Electric automaker Tesla(TSLA) has become one of the most valuable auto companies the world. Investors are highly attracted to the company’s stock for its growth potential. In this post, let’s take a quick look at how Tesla compares with the Japanese auto giant Honda.
Equity investors in Tesla have enjoyed phenomenal gains. The firm’s stock is up 43% year-to-date compared with just 13% for Honda Motor Co. Ltd(HMC). In the past five years, TSLA has shot up an astonishing 873% while HMC is basically flat as shown in the chart below:
Click to enlarge
Source: Google Finance
In the past 10 years, TSLA has soared 1,528%. However it should be noted that Tesla is a highly volatile stock.Even a small negative news has a substantial adverse on the stock price.
Ben Preston of Allan Gray published an article titled “Finding value in an over-valued world”. From the piece:
Honda vs Tesla
Graph 1 compares the market capitalisation and revenue of Honda and Tesla. It is remarkable that investors have allowed themselves to be so convinced of Tesla’s future success that they are now saying Tesla is worth more than the whole of Honda, even though Honda has 10 times the revenue. Bear in mind that in a decade of existence, Tesla has never been profitable. And, in the last four decades, Honda has never been unprofitable.

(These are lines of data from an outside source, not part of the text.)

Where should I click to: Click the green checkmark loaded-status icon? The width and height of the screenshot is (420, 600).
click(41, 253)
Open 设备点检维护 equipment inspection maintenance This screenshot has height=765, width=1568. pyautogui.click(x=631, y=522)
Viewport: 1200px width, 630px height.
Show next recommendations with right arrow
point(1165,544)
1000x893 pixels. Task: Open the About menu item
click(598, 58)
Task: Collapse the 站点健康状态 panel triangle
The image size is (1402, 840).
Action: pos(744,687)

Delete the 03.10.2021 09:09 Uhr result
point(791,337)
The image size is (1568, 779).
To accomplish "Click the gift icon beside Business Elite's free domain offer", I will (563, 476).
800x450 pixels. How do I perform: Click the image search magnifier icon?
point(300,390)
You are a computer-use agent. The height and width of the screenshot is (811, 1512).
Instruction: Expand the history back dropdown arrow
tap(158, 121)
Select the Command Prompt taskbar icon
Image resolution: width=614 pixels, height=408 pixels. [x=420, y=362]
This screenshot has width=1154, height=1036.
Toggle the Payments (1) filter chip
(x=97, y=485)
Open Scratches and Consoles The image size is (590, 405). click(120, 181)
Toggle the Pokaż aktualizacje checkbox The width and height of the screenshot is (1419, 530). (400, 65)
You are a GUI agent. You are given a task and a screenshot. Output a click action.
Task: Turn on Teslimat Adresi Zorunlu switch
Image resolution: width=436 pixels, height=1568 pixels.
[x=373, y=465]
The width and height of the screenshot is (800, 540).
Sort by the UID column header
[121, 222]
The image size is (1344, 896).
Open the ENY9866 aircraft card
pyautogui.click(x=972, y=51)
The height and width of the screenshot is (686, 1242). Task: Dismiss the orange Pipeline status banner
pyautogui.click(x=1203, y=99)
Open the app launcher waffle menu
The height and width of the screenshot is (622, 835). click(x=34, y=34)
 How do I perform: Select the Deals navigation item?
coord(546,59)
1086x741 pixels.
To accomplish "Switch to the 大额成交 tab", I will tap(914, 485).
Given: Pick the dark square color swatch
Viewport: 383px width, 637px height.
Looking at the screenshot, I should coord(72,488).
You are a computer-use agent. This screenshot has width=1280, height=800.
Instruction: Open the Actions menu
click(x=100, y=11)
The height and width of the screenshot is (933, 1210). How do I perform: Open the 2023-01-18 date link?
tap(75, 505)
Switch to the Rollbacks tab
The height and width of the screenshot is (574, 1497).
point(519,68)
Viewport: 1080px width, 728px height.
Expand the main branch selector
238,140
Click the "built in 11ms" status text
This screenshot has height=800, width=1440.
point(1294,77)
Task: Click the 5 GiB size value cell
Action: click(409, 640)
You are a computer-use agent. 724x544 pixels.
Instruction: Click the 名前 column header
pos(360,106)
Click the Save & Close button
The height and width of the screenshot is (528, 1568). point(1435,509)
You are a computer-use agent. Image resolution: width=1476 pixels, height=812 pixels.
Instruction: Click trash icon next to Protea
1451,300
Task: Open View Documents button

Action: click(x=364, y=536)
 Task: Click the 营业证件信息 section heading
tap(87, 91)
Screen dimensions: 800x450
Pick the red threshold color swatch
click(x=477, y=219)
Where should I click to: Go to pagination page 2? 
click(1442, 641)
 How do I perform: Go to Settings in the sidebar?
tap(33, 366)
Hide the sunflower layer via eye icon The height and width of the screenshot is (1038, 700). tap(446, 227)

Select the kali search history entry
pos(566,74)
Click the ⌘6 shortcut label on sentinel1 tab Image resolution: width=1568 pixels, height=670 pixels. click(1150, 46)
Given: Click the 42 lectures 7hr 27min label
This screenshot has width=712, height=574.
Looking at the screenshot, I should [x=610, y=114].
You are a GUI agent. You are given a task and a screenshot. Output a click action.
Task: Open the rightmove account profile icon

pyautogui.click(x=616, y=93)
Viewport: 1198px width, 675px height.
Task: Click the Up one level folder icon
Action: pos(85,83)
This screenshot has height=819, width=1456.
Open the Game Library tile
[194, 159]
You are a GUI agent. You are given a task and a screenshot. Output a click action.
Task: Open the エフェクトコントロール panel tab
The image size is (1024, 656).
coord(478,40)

It is important to acknowledge that Honda’s earnings have historically been cyclical. The company experienced a big decline in earnings from the mid-80s to the mid-90s, and again in the global financial crisis. But even during those periods, Honda’s shares have only rarely – and only very briefly – traded for less than tangible net asset value. On average, its shares have traded at a 50% premium to net asset value, but today investors can buy them at a 10% discount. In the context of a stock market that looks quite expensive overall, Orbis believes that Honda shares look like pretty good value.
Source:Finding value in an over-valued world, Allan Gray
Obviously Tesla is a high growth company and Honda is a stable well-established slow grower. Clearly investors are willing to pay a premium for fast growing firms even of they are not profitable.